(Given information begins)
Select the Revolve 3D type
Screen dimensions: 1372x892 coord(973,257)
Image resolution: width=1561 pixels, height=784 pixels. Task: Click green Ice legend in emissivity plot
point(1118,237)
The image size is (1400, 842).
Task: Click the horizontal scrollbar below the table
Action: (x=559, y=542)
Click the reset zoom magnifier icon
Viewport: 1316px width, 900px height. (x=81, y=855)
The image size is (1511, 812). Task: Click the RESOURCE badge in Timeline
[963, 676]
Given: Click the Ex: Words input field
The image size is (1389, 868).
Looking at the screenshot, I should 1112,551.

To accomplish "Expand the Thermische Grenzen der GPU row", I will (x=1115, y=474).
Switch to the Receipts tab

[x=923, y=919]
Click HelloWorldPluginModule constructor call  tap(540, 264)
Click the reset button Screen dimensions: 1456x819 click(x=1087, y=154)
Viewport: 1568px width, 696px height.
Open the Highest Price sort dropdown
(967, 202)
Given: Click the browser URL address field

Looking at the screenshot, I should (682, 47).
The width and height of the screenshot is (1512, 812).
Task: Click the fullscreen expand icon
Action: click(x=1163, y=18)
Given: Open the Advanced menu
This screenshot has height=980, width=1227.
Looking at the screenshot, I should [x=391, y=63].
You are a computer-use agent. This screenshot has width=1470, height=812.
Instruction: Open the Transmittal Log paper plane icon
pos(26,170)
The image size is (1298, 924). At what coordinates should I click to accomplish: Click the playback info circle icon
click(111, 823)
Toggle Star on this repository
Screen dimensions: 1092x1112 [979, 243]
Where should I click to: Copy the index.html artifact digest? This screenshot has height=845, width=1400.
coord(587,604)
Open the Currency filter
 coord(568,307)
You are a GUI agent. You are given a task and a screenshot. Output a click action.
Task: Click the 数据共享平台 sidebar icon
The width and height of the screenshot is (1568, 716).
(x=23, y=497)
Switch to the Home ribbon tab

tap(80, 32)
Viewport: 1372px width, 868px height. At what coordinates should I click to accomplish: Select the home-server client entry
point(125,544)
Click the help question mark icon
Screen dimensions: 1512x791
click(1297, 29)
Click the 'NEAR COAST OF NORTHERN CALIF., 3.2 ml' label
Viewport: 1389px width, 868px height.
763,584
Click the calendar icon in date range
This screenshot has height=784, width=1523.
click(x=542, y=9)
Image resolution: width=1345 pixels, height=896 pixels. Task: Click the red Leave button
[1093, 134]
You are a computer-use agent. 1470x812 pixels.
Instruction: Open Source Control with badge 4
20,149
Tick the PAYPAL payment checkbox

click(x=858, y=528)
(Given information ends)
• Goal of the exercise
Please give all of the entries again, exactly as written.

• Result
Select the Revolve 3D type
Screen dimensions: 1372x892 coord(973,257)
Image resolution: width=1561 pixels, height=784 pixels. Task: Click green Ice legend in emissivity plot
point(1118,237)
The image size is (1400, 842).
Task: Click the horizontal scrollbar below the table
Action: (x=559, y=542)
Click the reset zoom magnifier icon
Viewport: 1316px width, 900px height. (x=81, y=855)
The image size is (1511, 812). Task: Click the RESOURCE badge in Timeline
[963, 676]
Given: Click the Ex: Words input field
The image size is (1389, 868).
Looking at the screenshot, I should 1112,551.

To accomplish "Expand the Thermische Grenzen der GPU row", I will (x=1115, y=474).
Switch to the Receipts tab

[x=923, y=919]
Click HelloWorldPluginModule constructor call  tap(540, 264)
Click the reset button Screen dimensions: 1456x819 click(x=1087, y=154)
Viewport: 1568px width, 696px height.
Open the Highest Price sort dropdown
(967, 202)
Given: Click the browser URL address field

Looking at the screenshot, I should (682, 47).
The width and height of the screenshot is (1512, 812).
Task: Click the fullscreen expand icon
Action: click(x=1163, y=18)
Given: Open the Advanced menu
This screenshot has height=980, width=1227.
Looking at the screenshot, I should [x=391, y=63].
You are a computer-use agent. This screenshot has width=1470, height=812.
Instruction: Open the Transmittal Log paper plane icon
pos(26,170)
The image size is (1298, 924). At what coordinates should I click to accomplish: Click the playback info circle icon
click(111, 823)
Toggle Star on this repository
Screen dimensions: 1092x1112 [979, 243]
Where should I click to: Copy the index.html artifact digest? This screenshot has height=845, width=1400.
coord(587,604)
Open the Currency filter
 coord(568,307)
You are a GUI agent. You are given a task and a screenshot. Output a click action.
Task: Click the 数据共享平台 sidebar icon
The width and height of the screenshot is (1568, 716).
(x=23, y=497)
Switch to the Home ribbon tab

tap(80, 32)
Viewport: 1372px width, 868px height. At what coordinates should I click to accomplish: Select the home-server client entry
point(125,544)
Click the help question mark icon
Screen dimensions: 1512x791
click(1297, 29)
Click the 'NEAR COAST OF NORTHERN CALIF., 3.2 ml' label
Viewport: 1389px width, 868px height.
763,584
Click the calendar icon in date range
This screenshot has height=784, width=1523.
click(x=542, y=9)
Image resolution: width=1345 pixels, height=896 pixels. Task: Click the red Leave button
[1093, 134]
You are a computer-use agent. 1470x812 pixels.
Instruction: Open Source Control with badge 4
20,149
Tick the PAYPAL payment checkbox

click(x=858, y=528)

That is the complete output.